Friday, July 25, 2014
the Second Stage
At the end of last year, we held the opinion that the arrival of the much feared taper was a positive development for corners of the market most influenced by inflation expectations – or lack thereof. Commodities, commodity currencies, TIPS, emerging markets, Chinese equities – they had all followed the strong disinflationary trend that was established in Q2 2011 and buttressed by additional Fed interventions. With the Fed signaling to the market last year that they would be gradually removing these extraordinary measures, we felt inflation expectations would normalize as well in its wake. While many had looked for another maelstrom to develop in emerging markets and sectors such as precious metals and commodities, we read the tea leaves to indicate an opposite dynamic and one that could reverse their respective downtrends.
Throughout the year we have followed three risk ratio proxies that have illustrated the staggered start that has unfurled in these reflationary trends since the initial taper was declared last December.

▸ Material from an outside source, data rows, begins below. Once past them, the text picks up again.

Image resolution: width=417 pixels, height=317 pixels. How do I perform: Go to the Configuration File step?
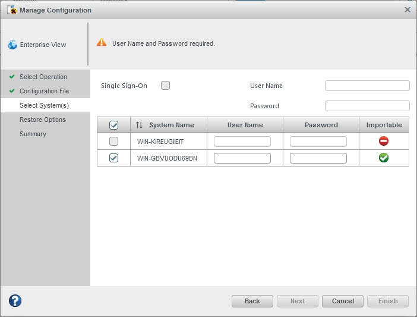point(44,91)
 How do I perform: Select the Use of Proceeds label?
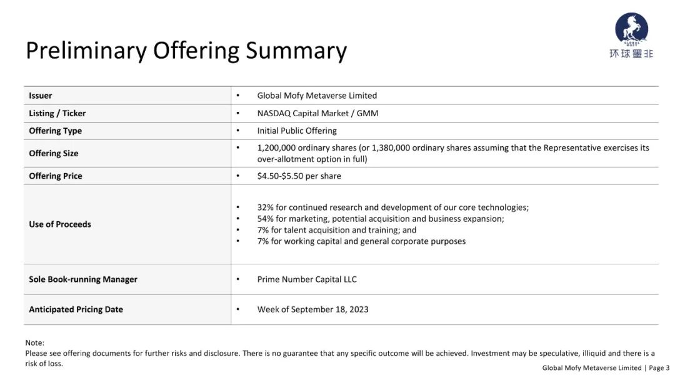(x=60, y=224)
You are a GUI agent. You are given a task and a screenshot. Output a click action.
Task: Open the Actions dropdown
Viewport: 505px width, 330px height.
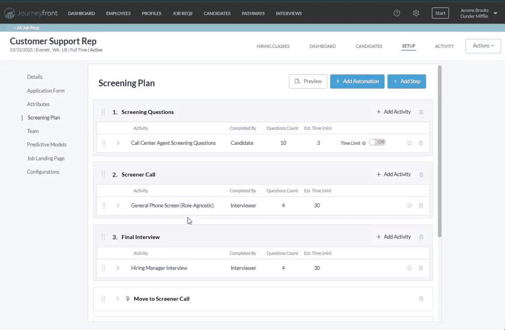483,46
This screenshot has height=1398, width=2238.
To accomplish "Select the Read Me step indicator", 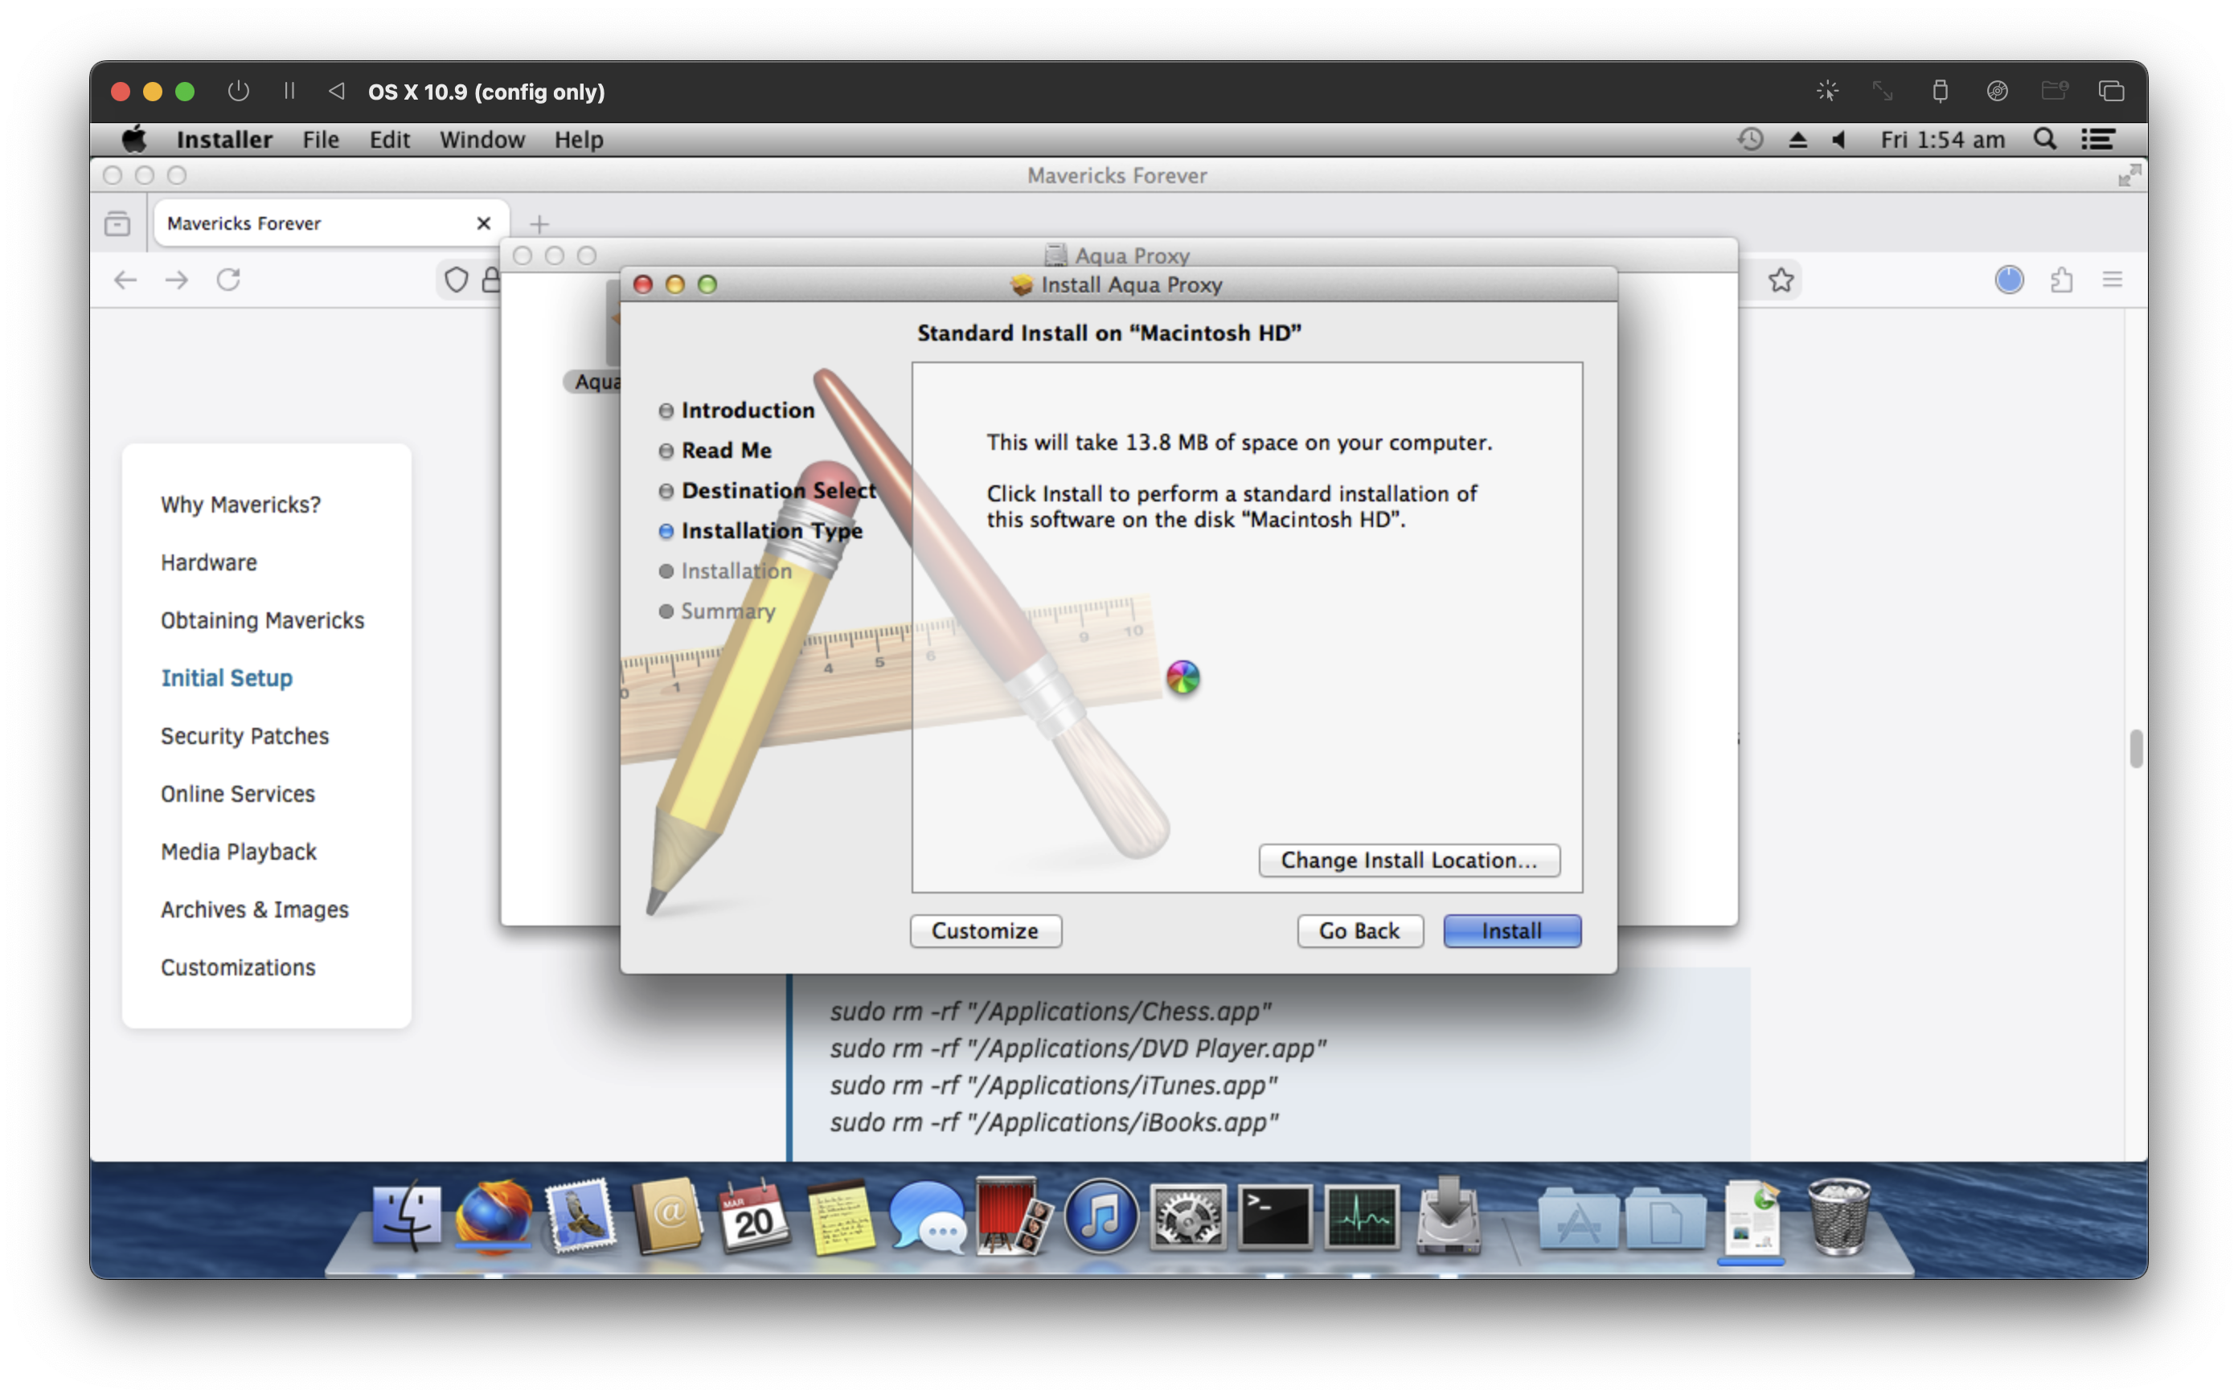I will coord(667,450).
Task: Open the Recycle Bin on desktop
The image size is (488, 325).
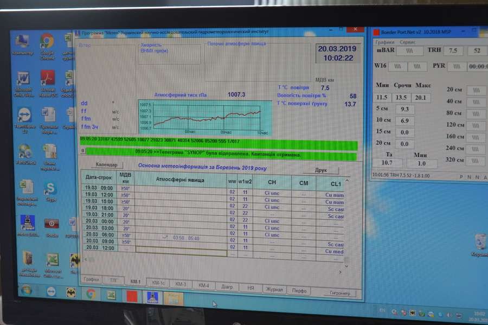Action: click(480, 242)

Precious metals were the first to put in what we perceived to be a cyclical low at the end of last year, followed by the broader commodity sector – with emerging market (EEM) and Chinese equities (FXI) following their leads in Q1. With the final taper on deck this October, we expect the second staggered stage for these reflationary trends to be well on their way higher.

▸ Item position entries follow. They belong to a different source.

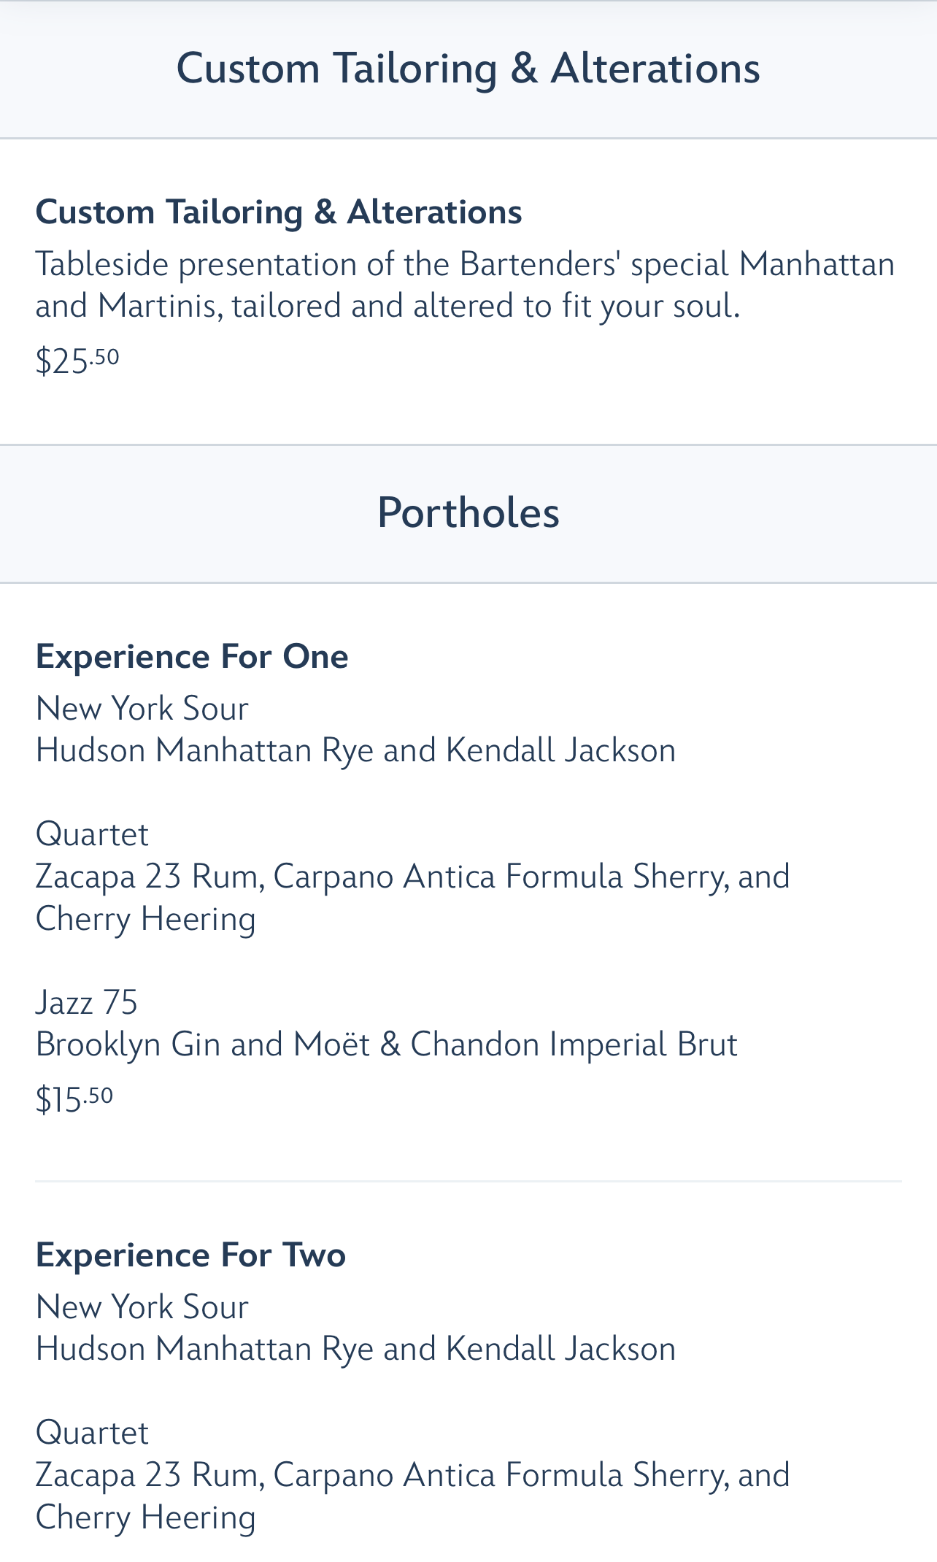The width and height of the screenshot is (937, 1562).
Task: Tap the $25.50 price
Action: [77, 361]
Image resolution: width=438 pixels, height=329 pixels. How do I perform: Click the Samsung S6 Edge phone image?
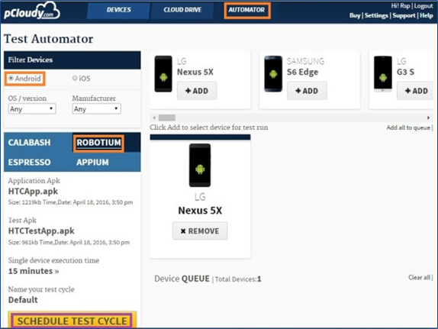273,74
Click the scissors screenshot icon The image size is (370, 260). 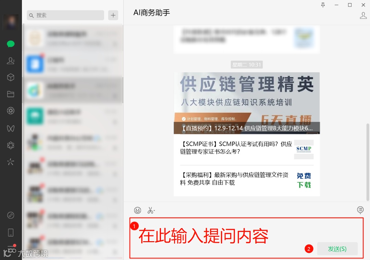click(x=150, y=210)
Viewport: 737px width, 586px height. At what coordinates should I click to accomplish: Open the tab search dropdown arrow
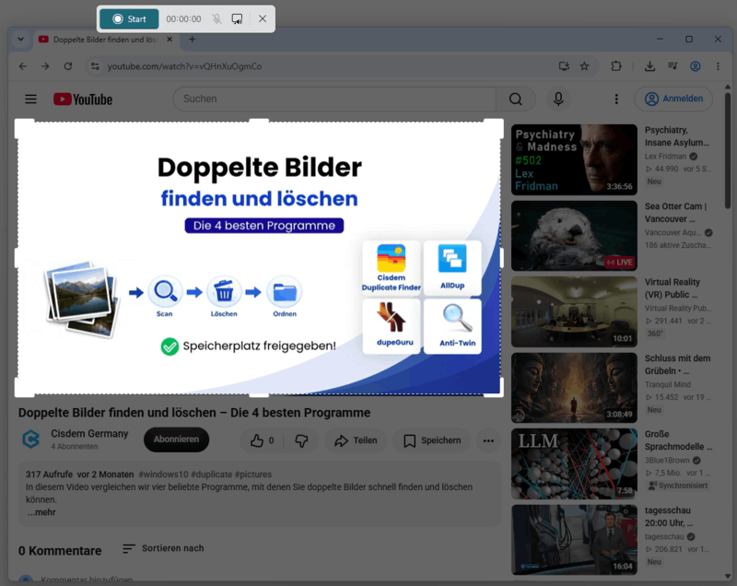point(20,40)
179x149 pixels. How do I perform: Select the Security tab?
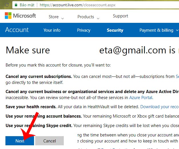pyautogui.click(x=115, y=30)
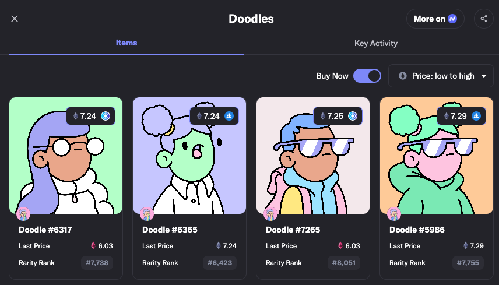Click the collection avatar under Doodle #5986 image
The image size is (499, 285).
(393, 214)
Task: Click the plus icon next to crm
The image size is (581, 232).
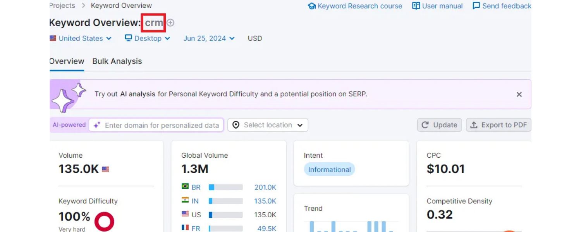Action: click(170, 23)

- Despite the shake-out yesterday in long-term Treasuries and precious metals, support is in place for the second stage to develop. From a long-term pattern perspective, the recent retest of this years low is derivative of the broader structure – with respect to inflation, commodities and long-term Treasuries (see chart >) relative to equities.
- Similar to the structure of the precious metals sector – which tested the lows (relative to equities) coming into June, the broader commodity space has followed in its month-old footprints and is poised to begin the next leg higher.
- Throughout the year we have favored emerging market (EEM) and chinese equities (FXI) and have followed their lagged pivots higher with these other reflationary trends. Considering the leading structure present in precious metals and commodities, an interim high may have been made this week.
- Going forward, the next leg in the US dollar and long-term yields appears to be the hinge points for both precious metals and the broader commodity sector. Despite its recent retracement move higher which exceeded our own expectations, the big picture macro view – which includes the set-ups in long-term Treasuries, commodities and the burgeoning reflationary trends in emerging markets and China – should maintain pressures on the dollar from a long-term perspective.